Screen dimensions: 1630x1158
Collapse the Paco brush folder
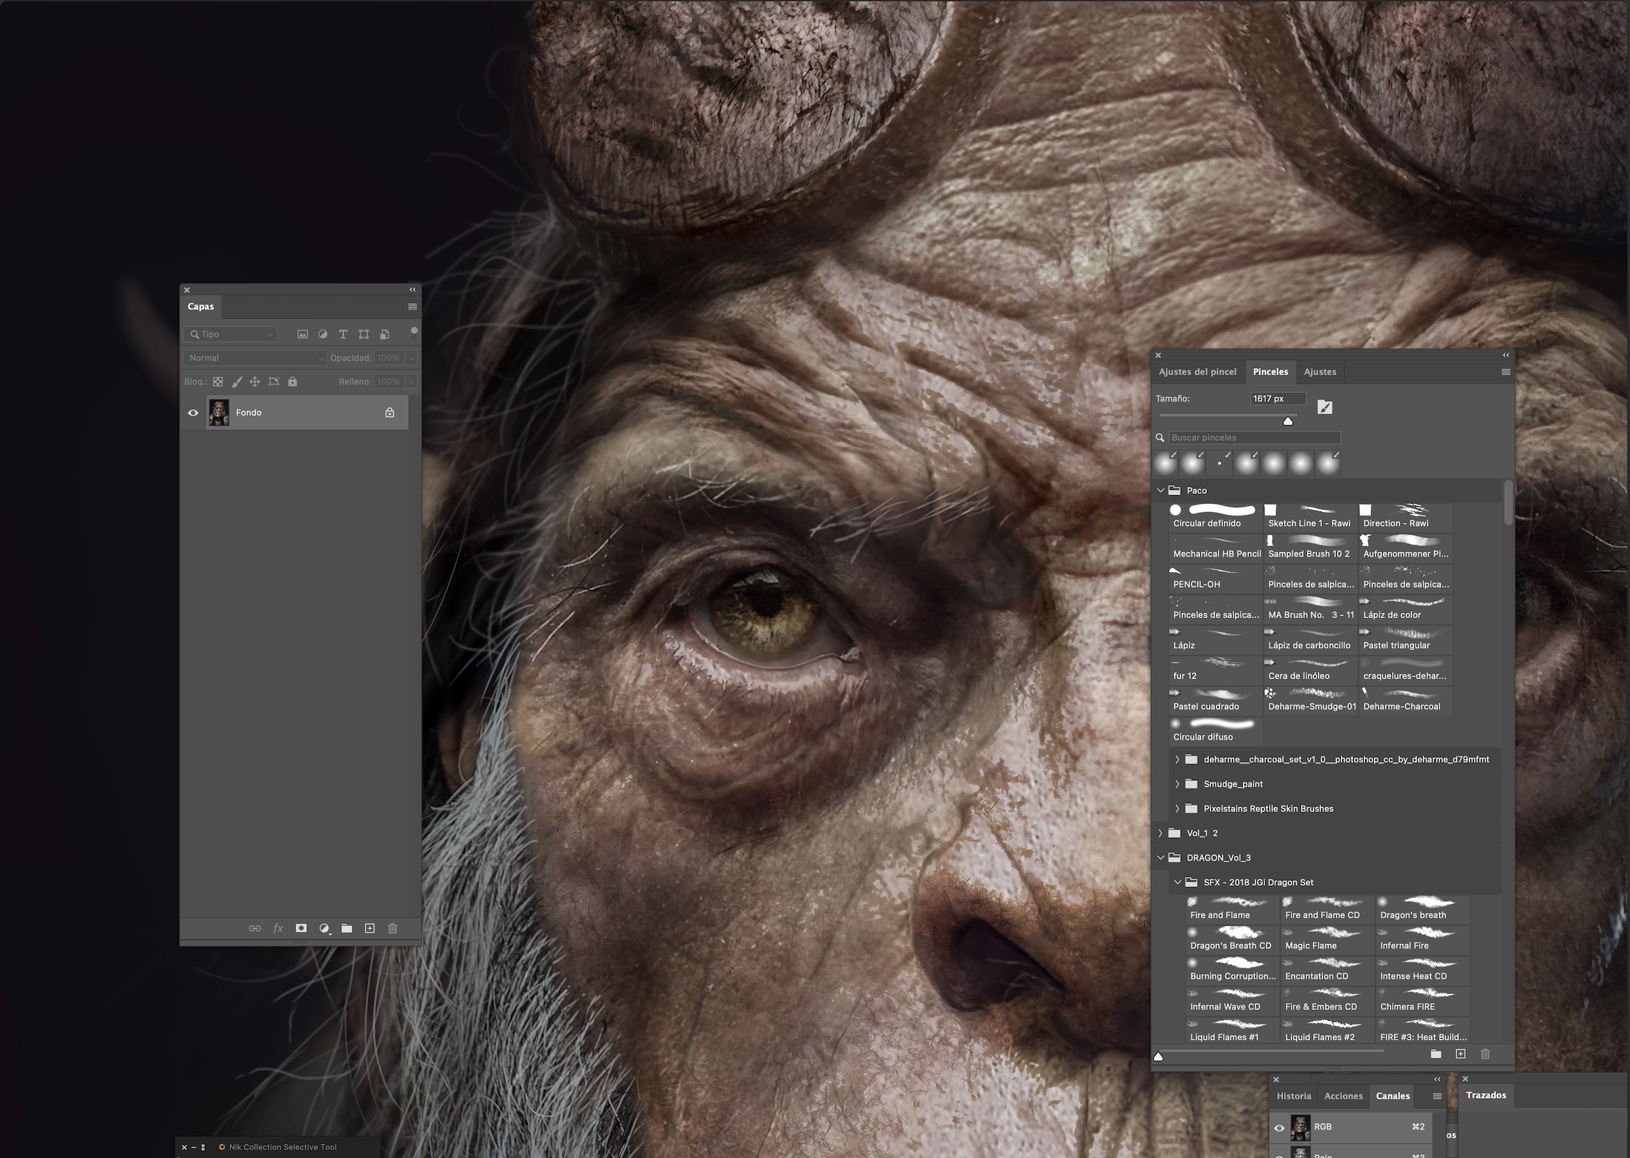[1160, 491]
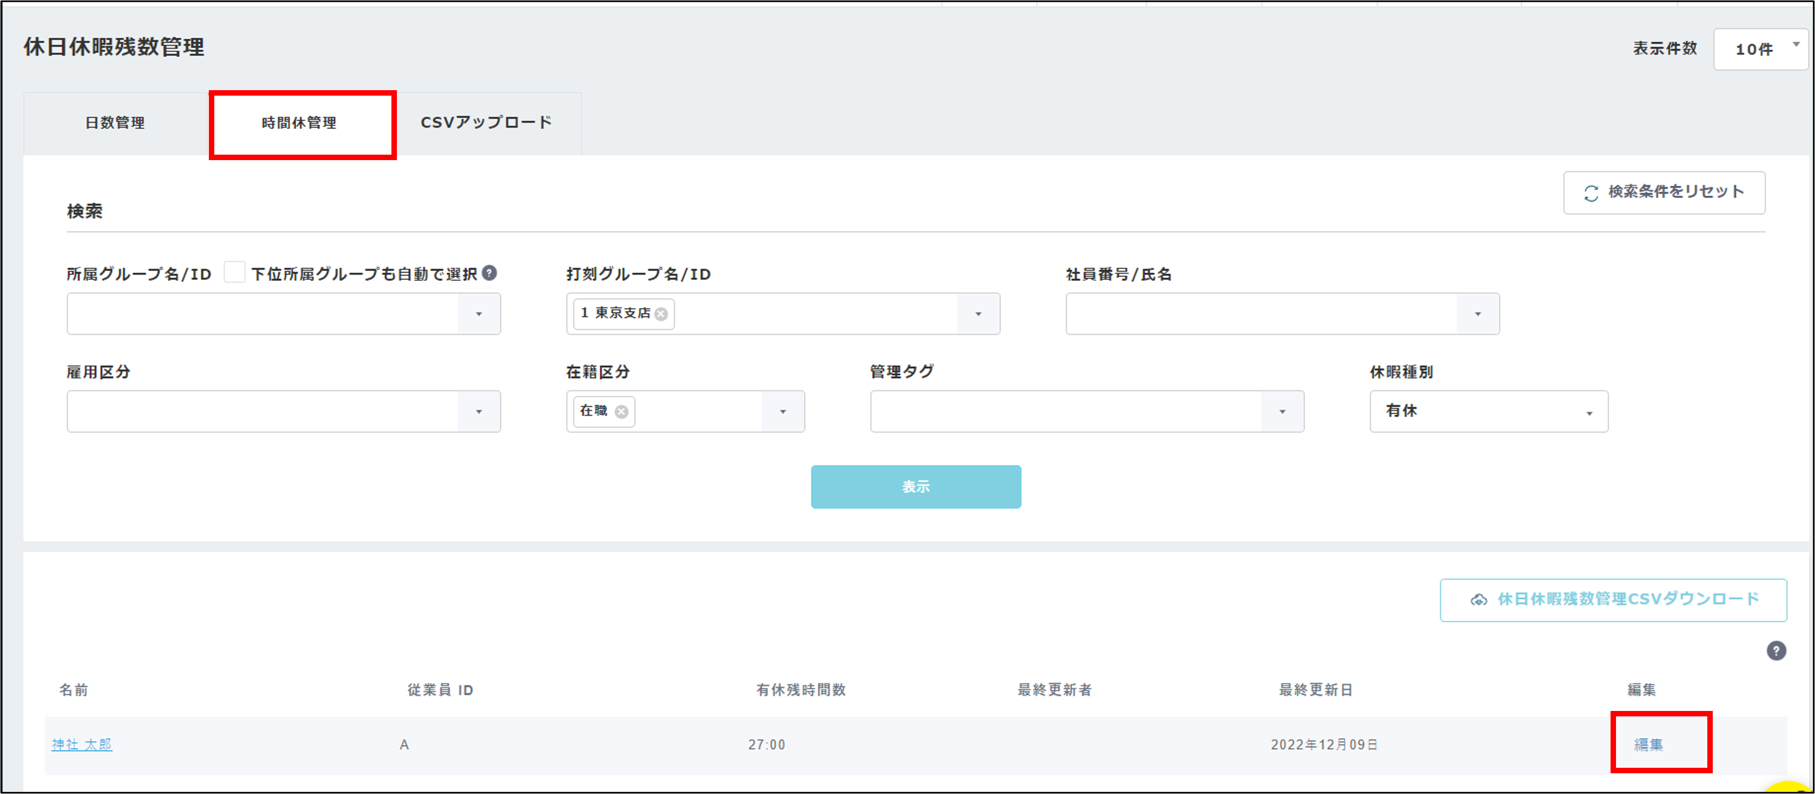Click the help icon above 編集 column
1815x794 pixels.
[1776, 650]
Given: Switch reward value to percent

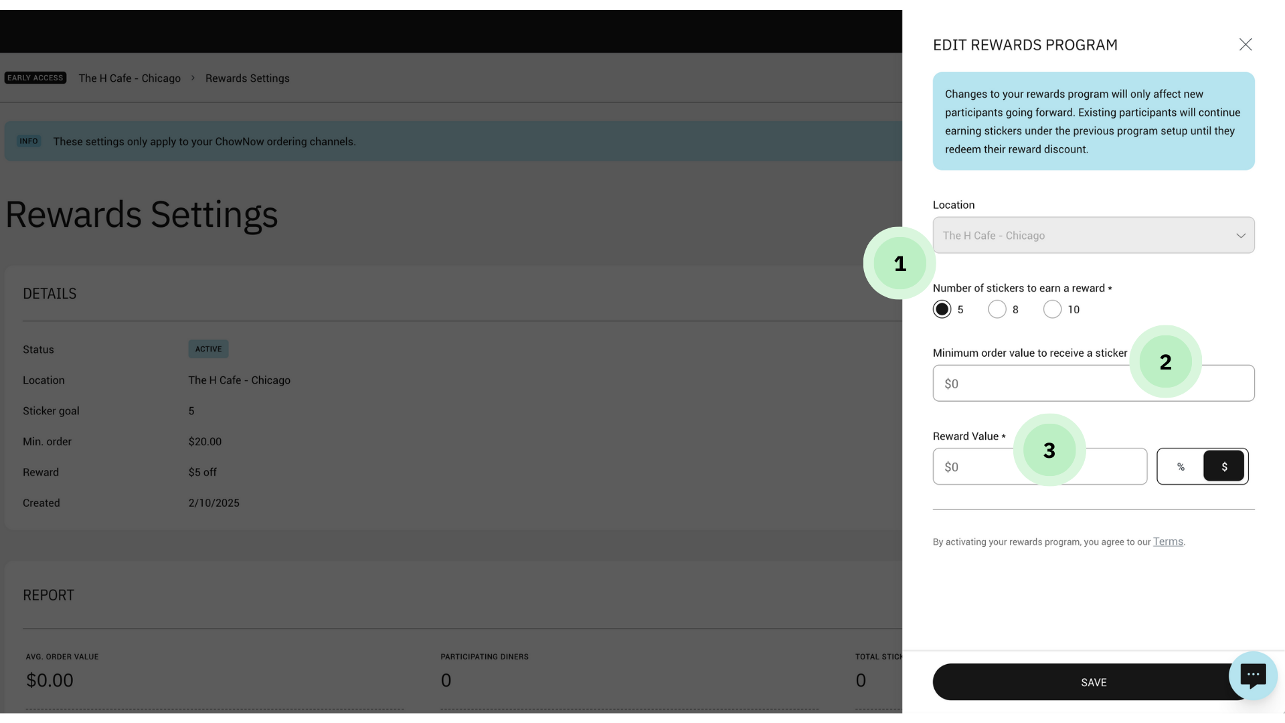Looking at the screenshot, I should (x=1181, y=467).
══════
■ Task item ■
With the pictures excluded, the records are to be reproduced exactly.

■ Your response ■
Screen dimensions: 1630x1158
Collapse the Paco brush folder
[1160, 491]
Click the help icon above 編集 column
1815x794 pixels.
[1776, 650]
Given: Switch reward value to percent

Looking at the screenshot, I should (x=1181, y=467).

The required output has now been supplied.